Il reddito di cittadinanza, che è stato “inventato” nel 2019, forse più per acchiappare voti che per aiutare davvero le persone in difficoltà, subirà diversi cambiamenti a partire dal mese di settembre 2023 o comunque entro la fine dell’anno.

Il Reddito di cittadinanza in realtà riprendeva, modificandole, misure già esistenti. Nel 2016 esisteva il SIA sistema di Inclusione attiva, rimpiazzato nel 2018 dal REI, reddito di Inclusione. Queste misure hanno avuto costi diversi per lo Stato. La SIA costava un miliardo all’anno, il Reddito di cittadinanza ben 8 miliardi. Con la versione su cui si sta lavorando si vorrebbe tornare a un costo più contenuto, modificando il tetto Isee.

La nuova formula assistenziale sarà chiamata con l’acronimo MIA, ovvero Misura d’inclusione attiva. O forse GIA, Gestione per l’inclusione attiva. Un passo avanti o un passo indietro? Perlomeno con le parole pare un passo indietro.

C’è ancora molta confusione su questo argomento, dal Ministero del lavoro al momento non è stato deciso definitivamente nulla. Cambieranno i requisiti. Ad usufruirne saranno diverse categorie. Componenti di famiglie povere con o senza persone occupabili, single. Nel primo caso all’interno del nucleo familiare ci dovranno essere almeno un figlio minorenne, oppure un over sessanta o un disabile.

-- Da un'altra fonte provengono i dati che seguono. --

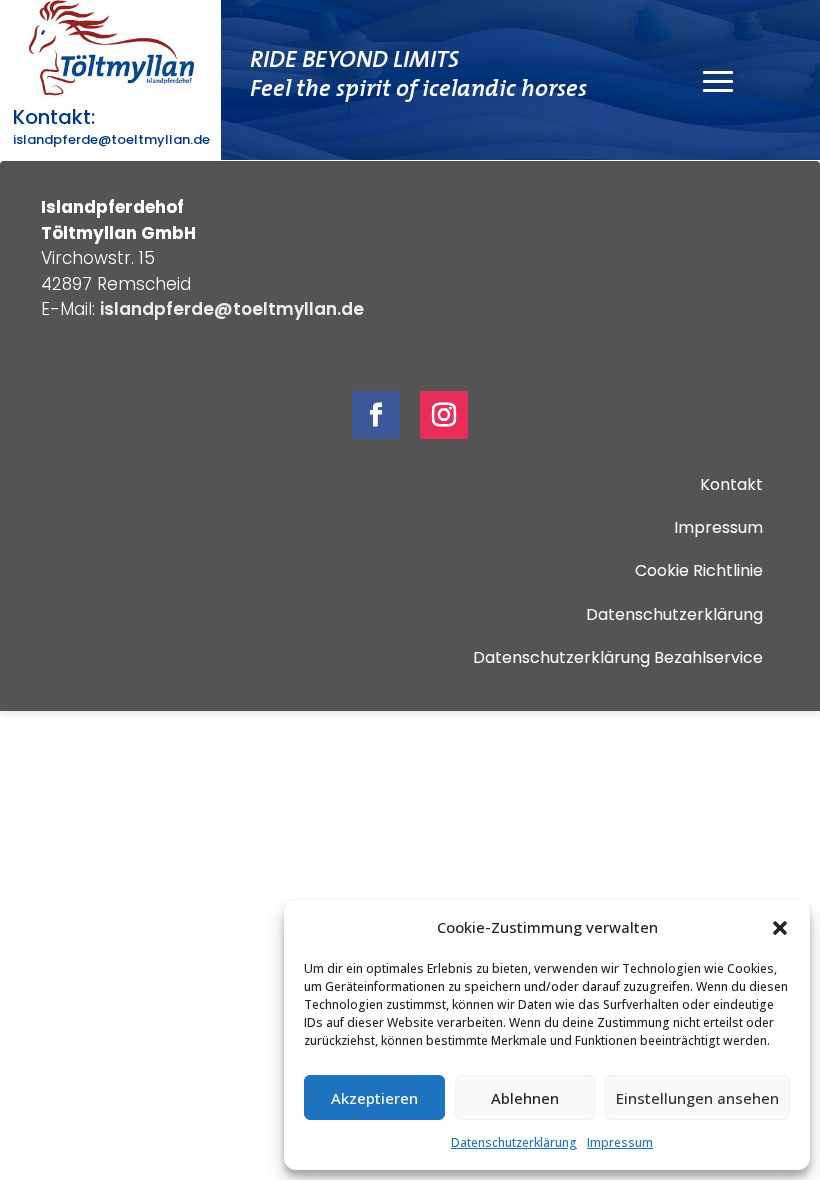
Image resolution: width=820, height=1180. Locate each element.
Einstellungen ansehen (697, 1098)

Nella seconda tipologia, dovrà essere presente almeno un soggetto tra i diciotto e i sessant’anni d’età.

Un single in condizioni di lavorare che attualmente percepiva 500 euro ne riceverà 375, a meno che non si tratti di un over sessanta o di un disabile.

Ma chi sono esattamente gli “occupabili”? Non si sa nemmeno questo. E neppure cosa s’intenderà per offerta “congrua” di un posto, difficile dunque capire se chi prenderà il sussidio potrà rifiutare o meno le offerte lavorative proposte.

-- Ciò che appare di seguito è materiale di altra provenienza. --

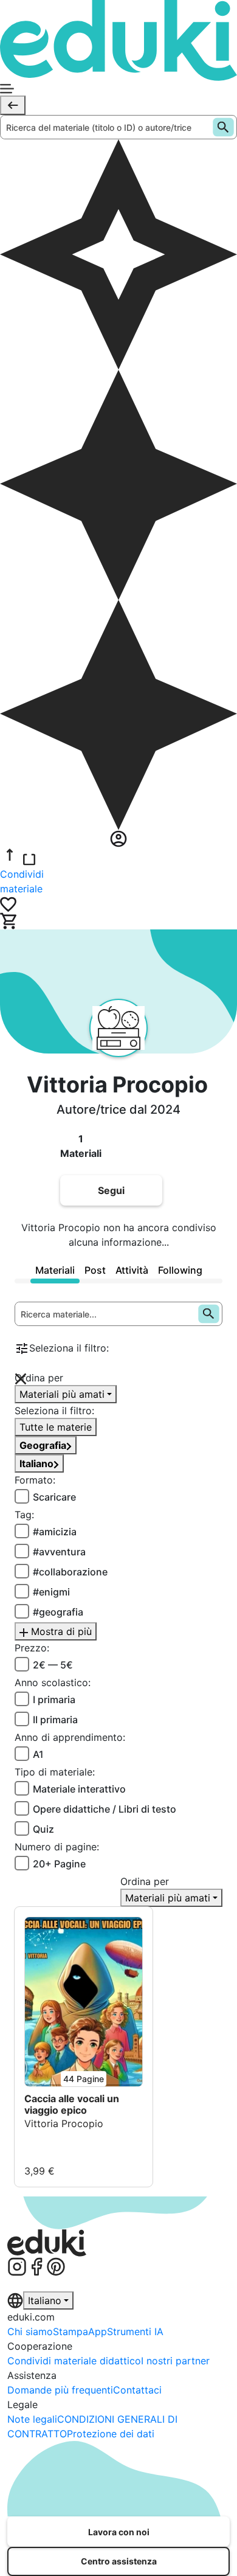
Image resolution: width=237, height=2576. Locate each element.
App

Gli inoccupati che attualmente usufruiscono del reddito, potranno fare richiesta per accedere a questa nuova misura di sostegno, però l’importo economico e la durata saranno inferiori. Per quanto riguarda la durata non è ancora stata stabilita con esattezza. Nulla di veramente concreto è stato fatto per quanto riguarda il vero problema strutturale ieri come oggi, ovvero offrire solide e pertinenti offerte di lavoro agli occupabili. Emerge la solita superficialità progettuale, si copia ciò che viene fatto in Europa, male. L’Italia è un Paese vecchio, non competitivo, spesso infatti i corsi formativi non creano nessun collegamento stabile con il mondo del lavoro.

Gli utilizzatori principali del reddito attuale sono compresi nella fascia tra i trentacinque e i quarant’anni. Queste persone prevalentemente non hanno fatto corsi di formazione, in quanto alla ricerca urgente di un posto di lavoro che molto spesso purtroppo non hanno trovato.

Le competenze e le capacità di queste persone non sono state considerate, basti pensare ad un esempio, laureati in lettere sono stati convocati per andare a svolgere lavori stagionali nei campi, unica offerta di lavoro in cinque anni. E i casi come questo sono molteplici. I centri per l’impiego si dimostrano sempre più inadeguati, sono pochi e andrebbero potenziati. Dicono che ci sarà una banca dati digitale per mettere in contatto imprese e occupabili, potrebbero arrivare forse anche degli incentivi alle aziende (esonero dei contributi fino a due anni) per le assunzioni dei componenti di questa generazione sfortunata. Tra il dire e il fare non possiamo far altro che aspettare.